Now that we have made predictions on our test set, our next goal is to evaluate how well our model is doing. There are various mechanisms for doing so, but first let's do quick recap of them.

** Accuracy ** measures how often the classifier makes the correct prediction. It’s the ratio of the number of correct predictions to the total number of predictions (the number of test data points).

** Precision ** tells us what proportion of messages we classified as spam, actually were spam.
It is a ratio of true positives(words classified as spam, and which are actually spam) to all positives(all words classified as spam, irrespective of whether that was the correct classification), in other words it is the ratio of

`[True Positives/(True Positives + False Positives)]`

** Recall(sensitivity)** tells us what proportion of messages that actually were spam were classified by us as spam.
It is a ratio of true positives(words classified as spam, and which are actually spam) to all the words that were actually spam, in other words it is the ratio of

`[True Positives/(True Positives + False Negatives)]`

For classification problems that are skewed in their classification distributions like in our case, for example if we had a 100 text messages and only 2 were spam and the rest 98 weren't, accuracy by itself is not a very good metric. We could classify 90 messages as not spam(including the 2 that were spam but we classify them as not spam, hence they would be false negatives) and 10 as spam(all 10 false positives) and still get a reasonably good accuracy score. For such cases, precision and recall come in very handy. These two metrics can be combined to get the F1 score, which is weighted average of the precision and recall scores.

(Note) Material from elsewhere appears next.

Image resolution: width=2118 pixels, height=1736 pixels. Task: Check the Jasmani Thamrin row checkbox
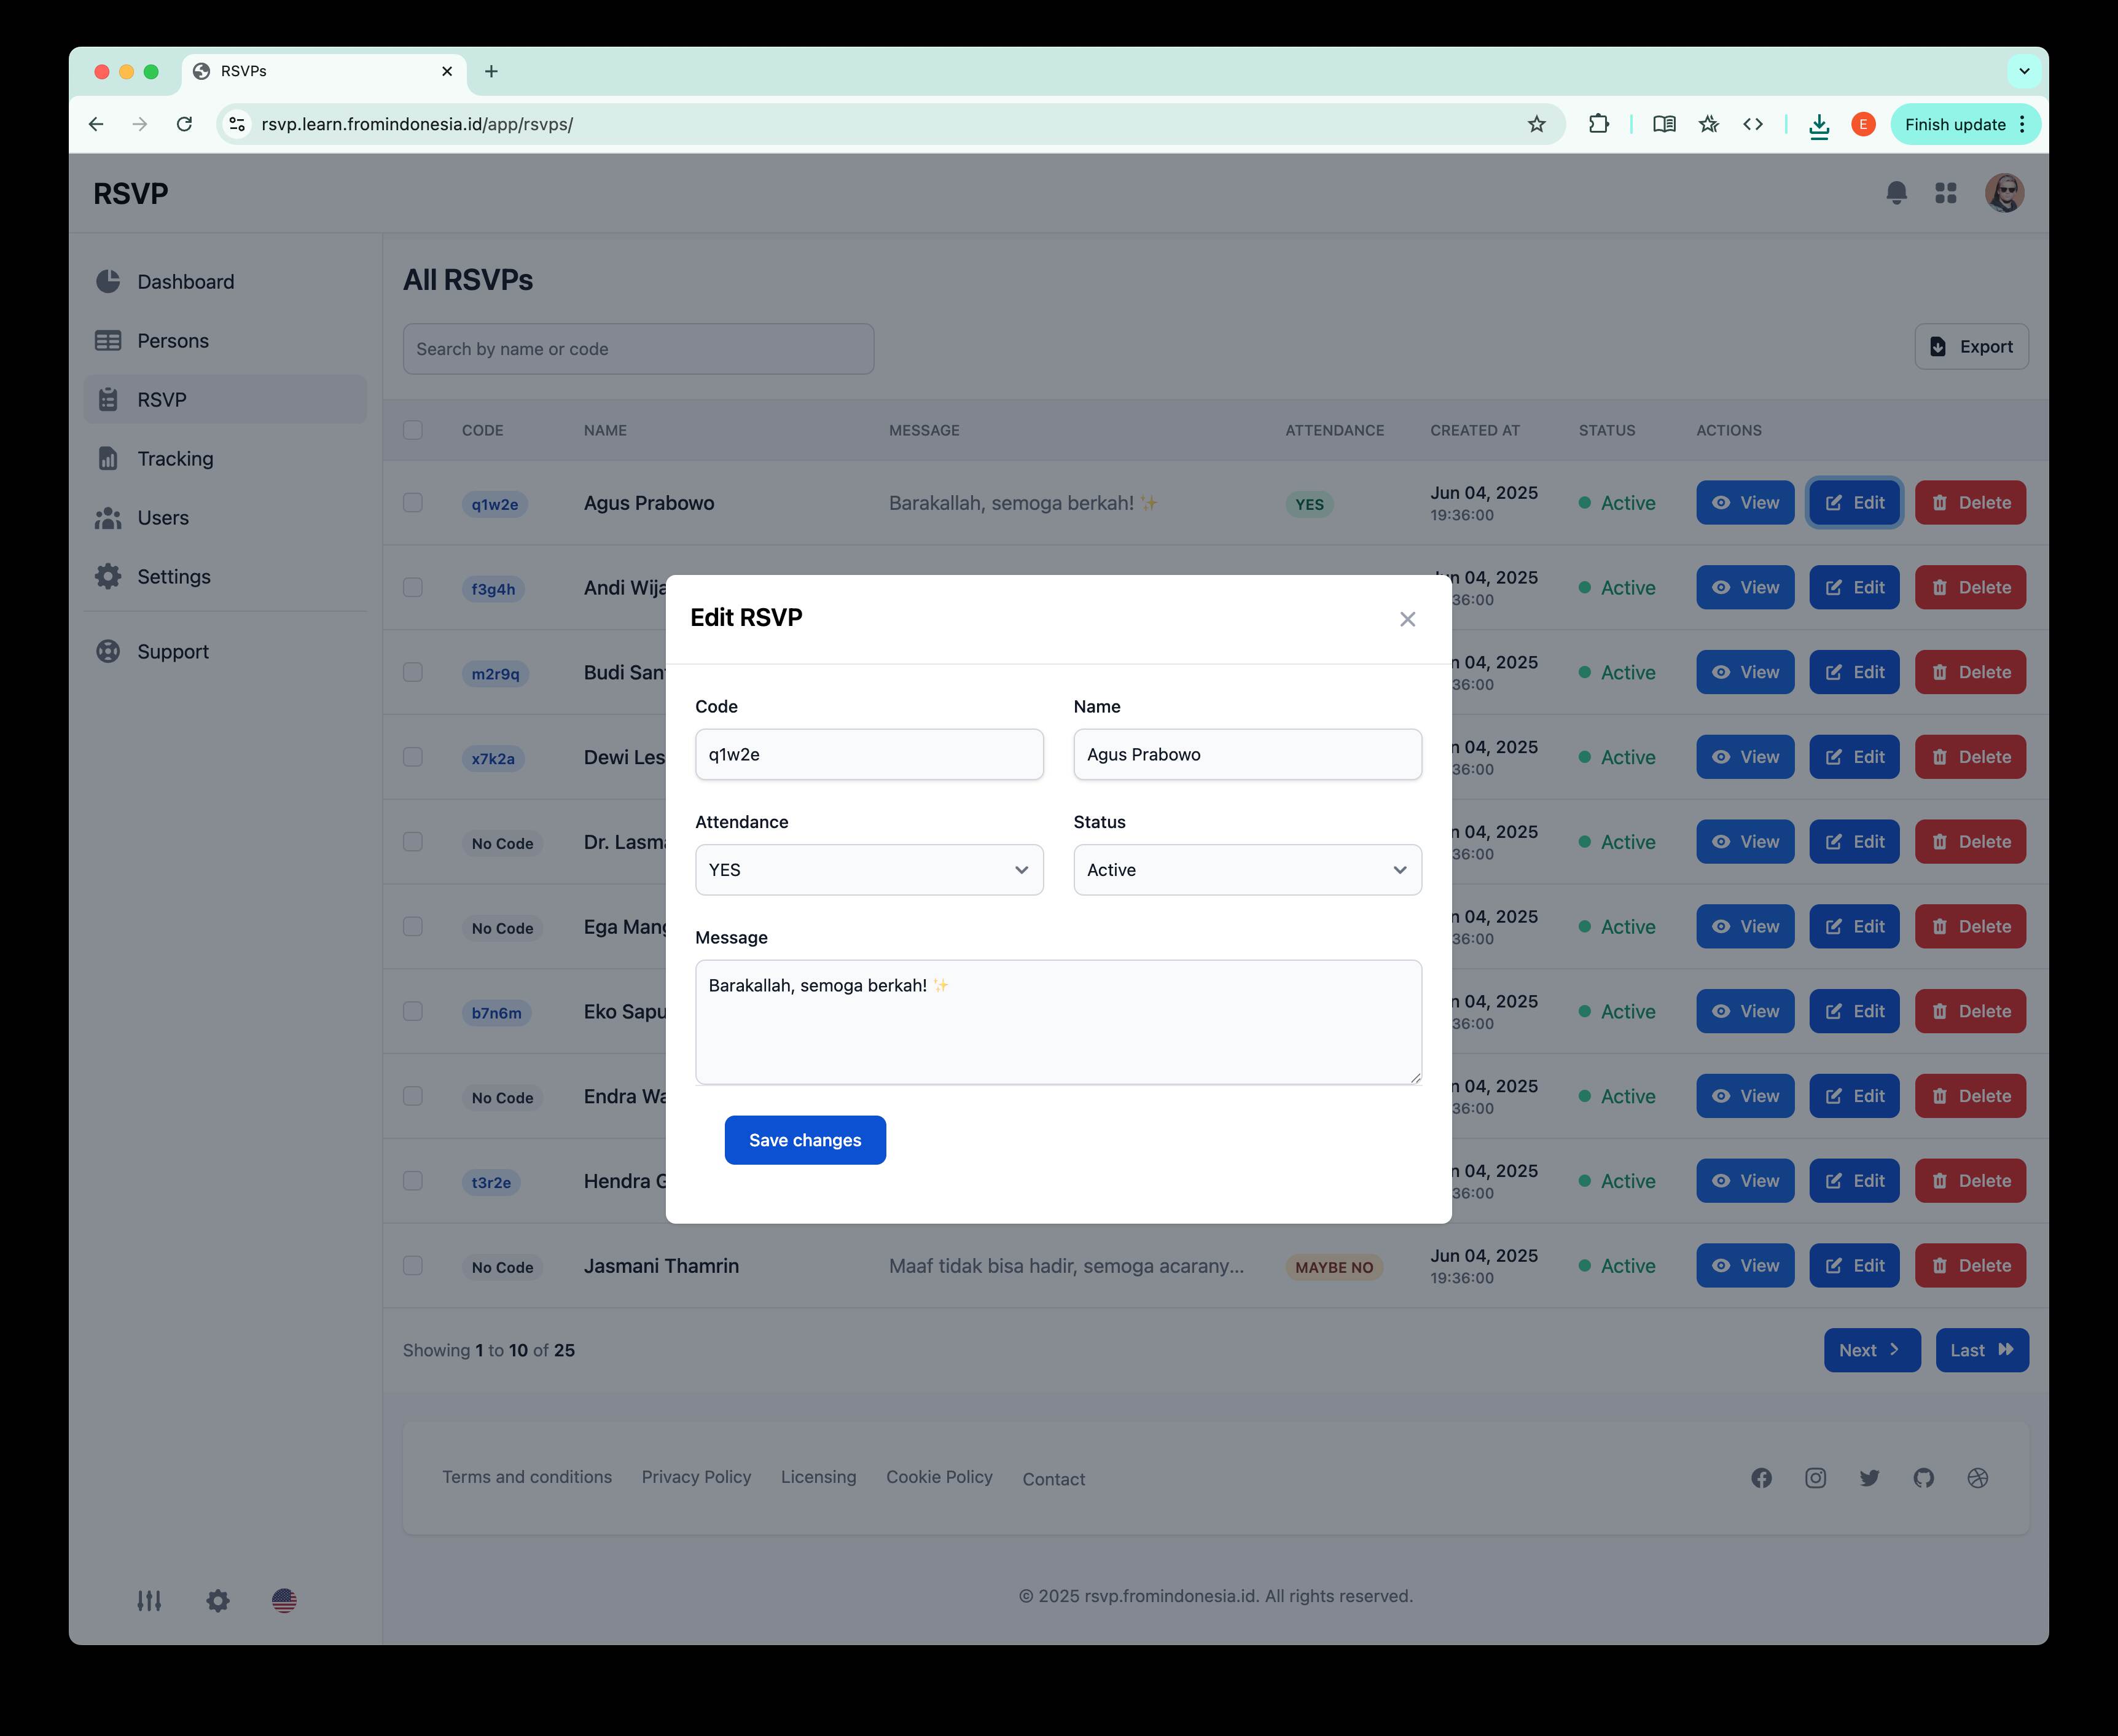(413, 1266)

This score can range from 0 to 1, with 1 being the best possible F1 score.

In [8]:
from sklearn.metrics import accuracy_score, precision_score, recall_score, f1_score

print('Accuracy score: ', format(accuracy_score(y_test, predictions)))
print('Precision score: ', format(precision_score(y_test, predictions)))
print('Recall score: ', format(recall_score(y_test, predictions)))
print('F1 score: ', format(f1_score(y_test, predictions)))

Accuracy score:  0.9885139985642498
Precision score:  0.9720670391061452
Recall score:  0.9405405405405406
F1 score:  0.9560439560439562


### Conclusion ###

One of the major advantages that Naive Bayes has over other classification algorithms is its ability to handle an extremely large number of features. In our case, each word is treated as a feature and there are thousands of different words. Also, it performs well even with the presence of irrelevant features and is relatively unaffected by them.  

The other major advantage it has is its relative simplicity. Naive Bayes' works well right out of the box and tuning it's parameters is rarely ever necessary, except usually in cases where the distribution of the data is known.  

It rarely ever overfits the data.  

Another important advantage is that its model training and prediction times are very fast for the amount of data it can handle.  

All in all, Naive Bayes' really is a gem of an algorithm!